If the school system, skills system, health system, welfare system and labour market all touch the same young person, then failure cannot be pinned neatly on one teenager in one bedroom.
The teenager may be stuck.
But the trap is built around them.
Support or sorting
The government response is now taking shape around work experience and training. Ministers have announced plans for 300,000 extra work experience placements over three years.
That could help.
A real placement, with real support, a real interview, real travel access and a real chance of paid work, can be a bridge.
A thin placement used to move someone through a target can become something else.
It can become sorting.
The danger is that the state turns young people into a queue to be processed. Six weeks here. A course there. A CV workshop. A digital portal. A sanction threat. A referral. Another assessment. Another official saying support exists somewhere else.
That is not a system reset.
That is the old machine with fresh labels.
The useful question is simpler:
Does this give a young person a clearer, safer, more realistic first step?
If it does, it may work.
If it does not, it becomes another scheme that measures activity without creating momentum.
Mental health is not a slogan
Mental health is now central to the youth employment debate. That is right, but risky.
It is right because anxiety, depression, neurodivergence, trauma, isolation and long-term illness can change what kind of work is possible, what kind of support is needed, and how frightening the first step can feel.
It is risky because mental health can quickly become another way to label young people as defective.
A diagnosis should not automatically become a life sentence outside work.
But neither should it become a stick used to beat someone into unsafe work, unsuitable work, or work that breaks them further.

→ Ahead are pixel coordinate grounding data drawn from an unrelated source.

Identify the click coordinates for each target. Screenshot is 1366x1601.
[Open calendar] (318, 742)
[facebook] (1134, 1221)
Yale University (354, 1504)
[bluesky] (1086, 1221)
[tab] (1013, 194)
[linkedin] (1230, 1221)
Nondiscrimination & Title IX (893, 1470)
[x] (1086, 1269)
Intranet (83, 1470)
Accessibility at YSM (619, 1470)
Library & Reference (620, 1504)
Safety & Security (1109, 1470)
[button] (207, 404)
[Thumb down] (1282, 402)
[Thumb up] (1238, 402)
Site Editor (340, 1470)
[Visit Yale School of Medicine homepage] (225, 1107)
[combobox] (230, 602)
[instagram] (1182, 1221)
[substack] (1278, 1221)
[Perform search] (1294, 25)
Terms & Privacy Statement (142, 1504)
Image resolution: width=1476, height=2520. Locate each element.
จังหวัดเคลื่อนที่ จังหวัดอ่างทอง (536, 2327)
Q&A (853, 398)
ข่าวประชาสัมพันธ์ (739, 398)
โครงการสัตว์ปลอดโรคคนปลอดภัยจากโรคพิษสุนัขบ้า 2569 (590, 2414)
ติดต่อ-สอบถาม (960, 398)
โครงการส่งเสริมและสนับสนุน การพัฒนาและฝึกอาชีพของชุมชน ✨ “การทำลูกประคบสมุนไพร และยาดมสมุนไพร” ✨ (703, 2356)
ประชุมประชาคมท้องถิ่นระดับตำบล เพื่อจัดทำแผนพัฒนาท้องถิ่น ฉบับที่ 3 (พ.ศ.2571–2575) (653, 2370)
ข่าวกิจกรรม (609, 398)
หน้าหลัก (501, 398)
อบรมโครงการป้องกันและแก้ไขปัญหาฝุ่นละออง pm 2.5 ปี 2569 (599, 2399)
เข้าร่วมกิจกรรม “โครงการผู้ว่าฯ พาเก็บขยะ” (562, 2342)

The serious position is harder.
Some people cannot work. They need protection.
Some people can work with the right conditions. They need support.
Some people could work if the first step were less brutal. They need a bridge.
A humane system knows the difference.
A crude system treats everyone as either scrounger or success story.
Who benefits from calling it inactivity?
“Inactivity” is useful political language because it makes the young person look like the site of the problem.
It does not naturally point to employers who withdrew entry-level opportunities.
It does not point to a school system that can be better at measuring performance than preparing people for life.
It does not point to local economies where opportunity is thin.
It does not point to mental-health services that are too slow.
It does not point to welfare rules that can make taking a risk feel dangerous.
It does not point to housing costs, transport gaps, insecure hours, disabled access, social isolation, or the quiet shame of applying again and again and hearing nothing back.
That is why the word should be handled carefully.
A young person outside work, education or training is not automatically idle.
They may be ill.
They may be caring.
They may be afraid.
They may be applying.
They may be stuck between systems.
They may be trying to work out how to enter a labour market that has changed faster than the institutions meant to guide them.
The real test
The test is not whether ministers can announce placements.
The test is whether young people can feel a path under their feet.
A path from school to training.
A path from illness to supported work where possible.
A path from benefits to employment without sudden financial danger.
A path from no experience to a first job.
A path from local disadvantage to actual opportunity.
A path that does not depend on having the right parents, the right postcode, the right confidence, the right diagnosis, the right bus route, or the right friend who knows someone hiring.
That is the missing thing.
Not just jobs.
A believable route into adult life.
The young people they call inactive are not the smoke.
The smoke is the gap between what the country says young people should become and what it has actually built for them to step onto.